▸ **Parts of the exercise**
A – Can you shorten the paragraph in the Sears real estate article that begins "Sears may have less relevance" and keep its main facts?
B – In the Sears real estate article, how many Sears stores does the REIT Seritage hold leases on?
C – Duplicate the stretch of the Sears real estate article from "Since 2004, when" through "real estate brokerage.".

▸ **Extracted text**
====================

Despite dire statements made on a recent SEC filing, Sears and Kmart stores will remain as fixtures on the retail landscape for some time to come, according to retail real estate experts contacted by
Chain Store Age.
“The news was not news,” said REIT analyst Alexander Goldfarb of Sandler O’Neill + Partners about a Sears filing that questioned its own future as a “going concern.”
“Looking at Sears’s performance over many, many years, it’s clear that they’ve been a retailer having troubles,” Goldfarb said. “Sears will continue doing what it’s doing with Seritage, closing 10 boxes at a time. If they were to dump all of their real estate at the same time, they’d get a much lower price.”
The REIT Seritage holds leases on 170 Sears stores and 82 Kmarts.
Since 2004, when Eddie Lampert bought Sears Holdings, financial analysts have posited that prime retail real estate was what the successful investor was really buying.
“Eddie Lampert made this a real estate play from day one. Now he releases this [SEC filing] and goes along selling off parts,” said Jim Bieri, principal of Detroit-based Stokas-Bieri Real Estate, a Midwestern real estate brokerage.
Sears may have less relevance in today’s retail sphere, but it remains a big player in retail real estate. Five years ago, GGP paid Sears Holdings $270 million for 11 stores, and at least $200 million of that went for the Sears location at GGPs high-grossing Ala Moana Center in Honolulu.

====================

▸ **Data section**
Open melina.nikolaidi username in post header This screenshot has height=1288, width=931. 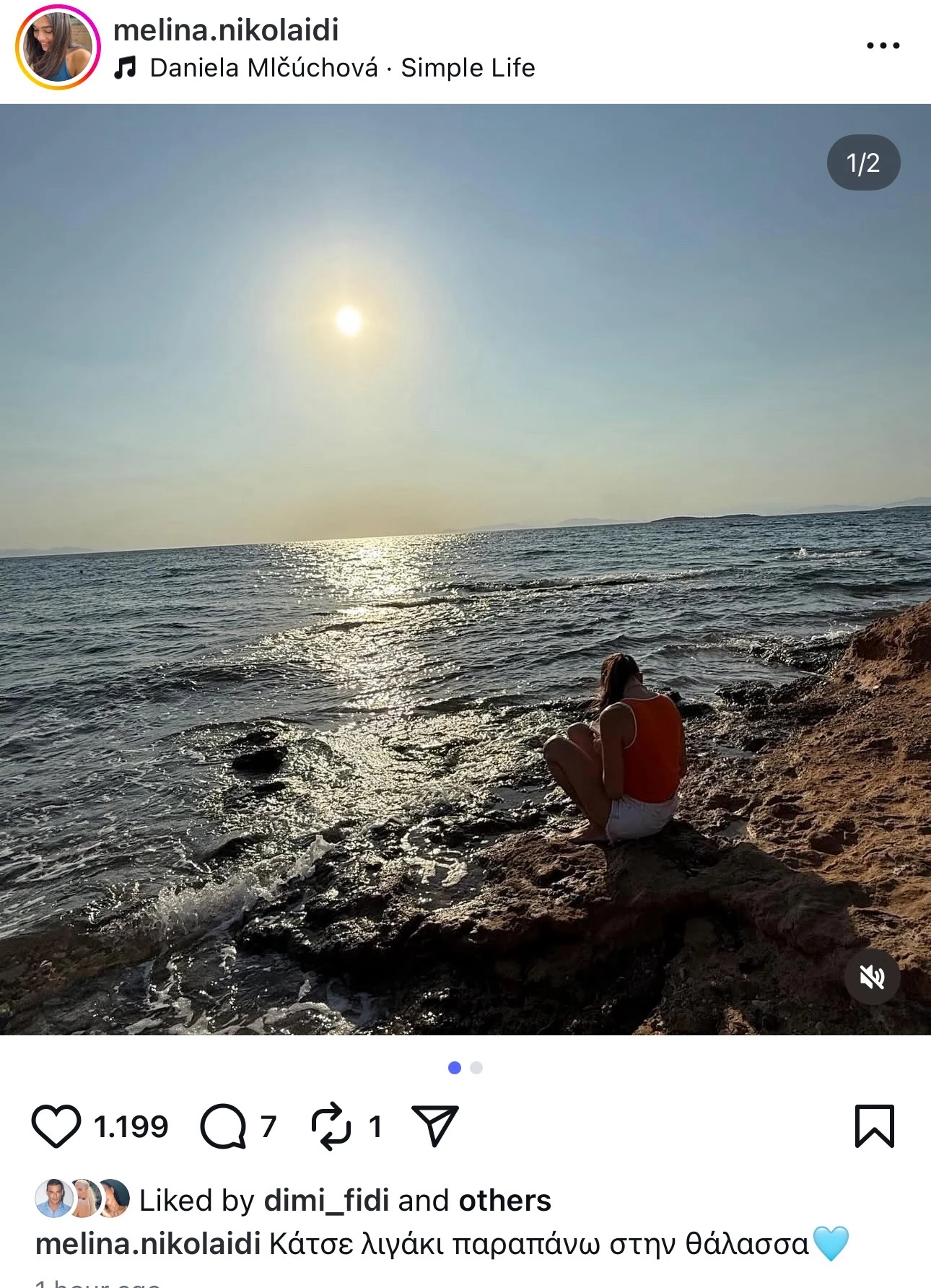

====================

▸ **Worked solutions**
A – Though less relevant in retail today, Sears is still a major force in retail real estate. Five years ago GGP paid Sears Holdings $270 million for 11 stores, with at least $200 million going to the Sears location at GGP's Ala Moana Center in Honolulu.

B – 170 Sears stores.

C –
Since 2004, when Eddie Lampert bought Sears Holdings, financial analysts have posited that prime retail real estate was what the successful investor was really buying.
“Eddie Lampert made this a real estate play from day one. Now he releases this [SEC filing] and goes along selling off parts,” said Jim Bieri, principal of Detroit-based Stokas-Bieri Real Estate, a Midwestern real estate brokerage.